LaPresse/Andrea Di Grazia

E' il governo che fa le regole, non le ong

Redazione

Perché contestare il divieto di oltrepassare le acque libiche è folle

L’unico risultato di un certo rilievo ottenuto dall’iniziativa italiana sull’ondata migratoria consiste in una regolamentazione, definita dal governo e approvata dalle autorità europee, dell’azione delle organizzazioni non governative. La pratica attuale che, almeno in un certo numero di casi, porta le imbarcazioni private a superare i limiti territoriali libici, a mettersi in contatto con gli scafisti, a non segnalare la loro presenza dovrebbe cessare. Le ong che accetteranno di rispettare le regole potranno continuare la loro azione, quelle che rifiuteranno si vedranno chiudere l’ingresso nei porti italiani. Naturalmente è più facile emanare norme che garantirne il rispetto effettivo, ma si tratta comunque di un’iniziativa costruita con sagacia.

  

  

Naturalmente negli ambienti “umanitari” si è aperta una campagna di dissenso, basata su un principio piuttosto stravagante: siccome esprimono un’azione a difesa dei diritti dell’uomo, nessuno ha il diritto morale di imporre loro altre leggi. Alla base di tutto ciò c’è l’idea che gli stati non hanno diritto a difendere la loro sovranità e tanto meno i loro confini, che il fenomeno migratorio va sostenuto, indipendentemente dal carattere criminale delle bande di scafisti. Quando qualche procura ha posto interrogativi su attività che violano il diritto marittimo, a cominciare dal superamento dei limiti delle acque territoriali libiche, si è immediatamente levato un coro di indignazione.

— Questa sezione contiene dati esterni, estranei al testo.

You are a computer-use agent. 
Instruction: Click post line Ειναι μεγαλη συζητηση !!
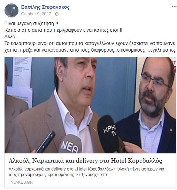(31, 23)
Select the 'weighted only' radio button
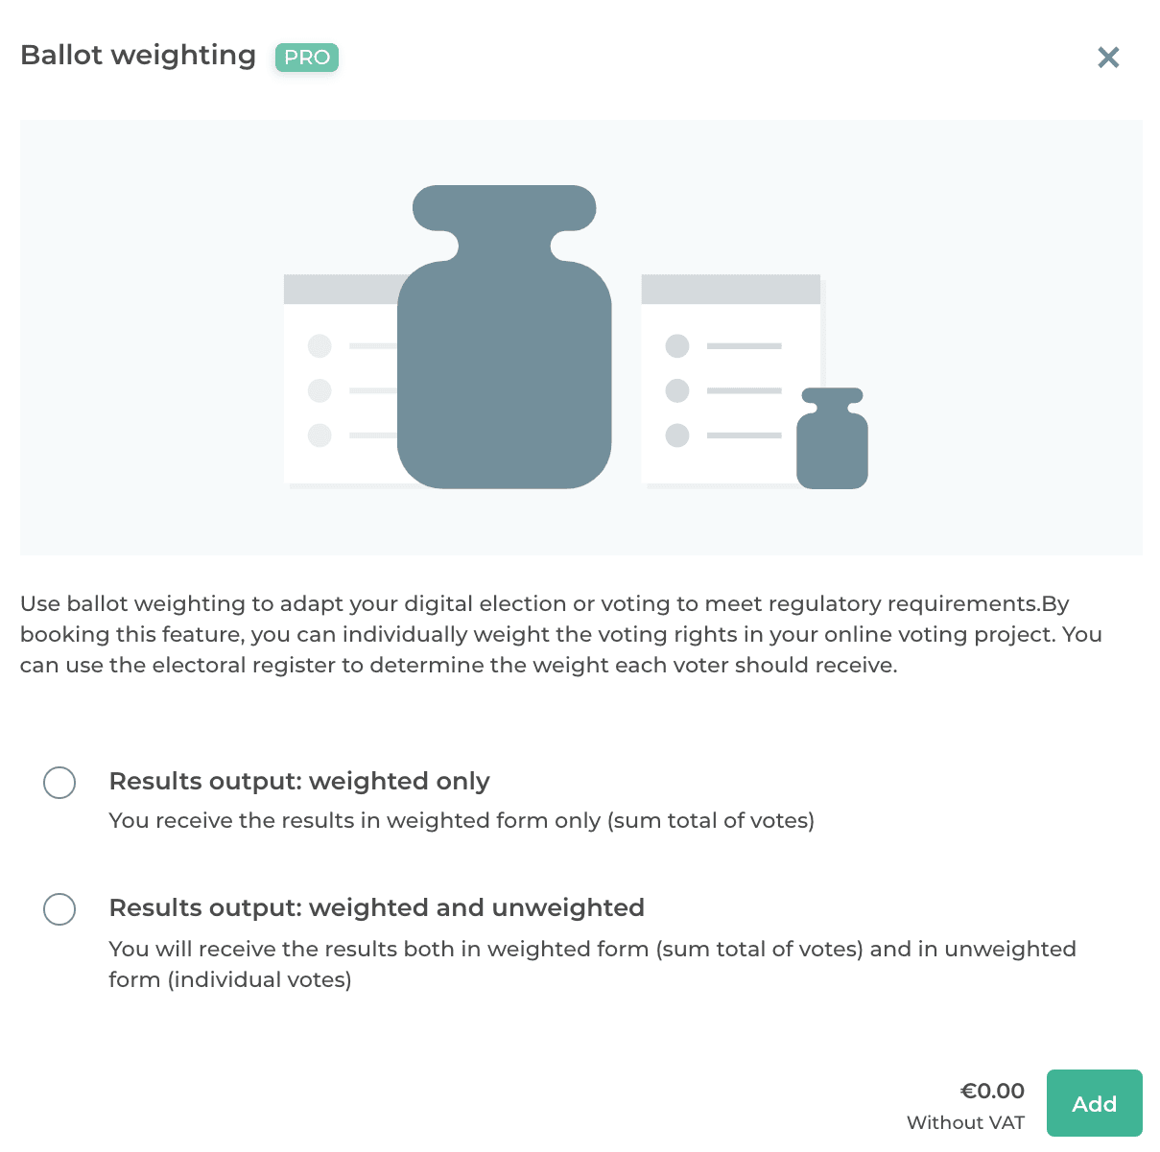 point(59,783)
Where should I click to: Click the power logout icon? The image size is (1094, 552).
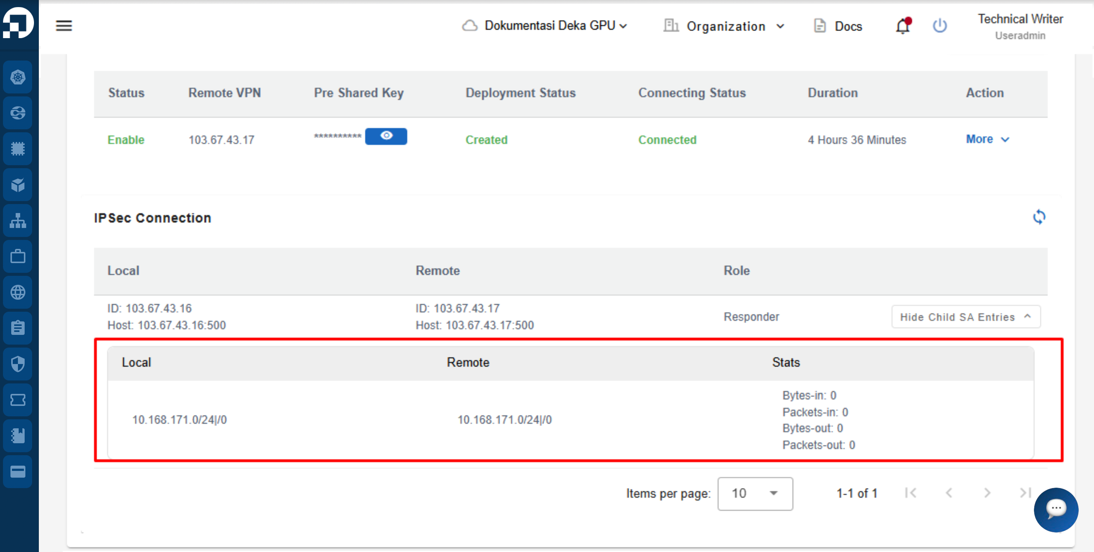click(x=940, y=26)
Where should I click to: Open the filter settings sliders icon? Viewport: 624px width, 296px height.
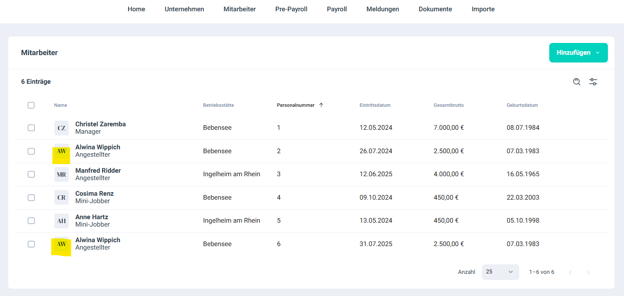pos(593,82)
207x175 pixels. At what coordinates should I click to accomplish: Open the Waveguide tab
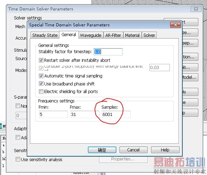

Ora ci si deve aspettare un’altra ondata di proteste, che sarà accolta con favore da settori dell’intellettualità “progressista” che interpreta la propaganda umanitaria “senza confine” – vuol dire pretendere di essere al di fuori e al di sopra della legge. E’ da manuale la reazione di Nino Sergi, ex presidente dell’organizzazione umanitaria Intersos. Quella di Marco Minniti sarebbe, secondo lui, una “grande impostura”, perché le nuove norme non farebbero altro che confermare la prassi già in atto nelle relazioni tra ong e Guardia costiera. Se fosse così, però, non si capirebbe la ragione dell’alzata di scudi. Si capisce qualcosa di più se si nota che il punto più importante, il divieto di entrare in acque libiche, viene considerato non cogente “quando si tratti di salvare vite umane in pericolo”. Ma quelle vite sono in pericolo perché gli scafisti sanno che le ong interverranno (e forse sono addirittura chiamate) e quindi possono usare natanti incapaci di raggiungere qualsiasi approdo.

  

In sostanza si evoca una risposta collettiva delle ong che apra un negoziato con il governo, visto che ogni emanazione di norme non sottoposte all’approvazione preventiva delle ong sarebbe un “diktat”. E’ forse superfluo ricordare che il governo agisce come potere democraticamente scelto e che in quanto tale esercita la sovranità di un paese, mentre le ong pretendono di rappresentare addirittura l’umanità, ma non sono state elette da nessuno e non hanno alcuna potestà legislativa. Superfluo per tutti ma forse non per Sergi.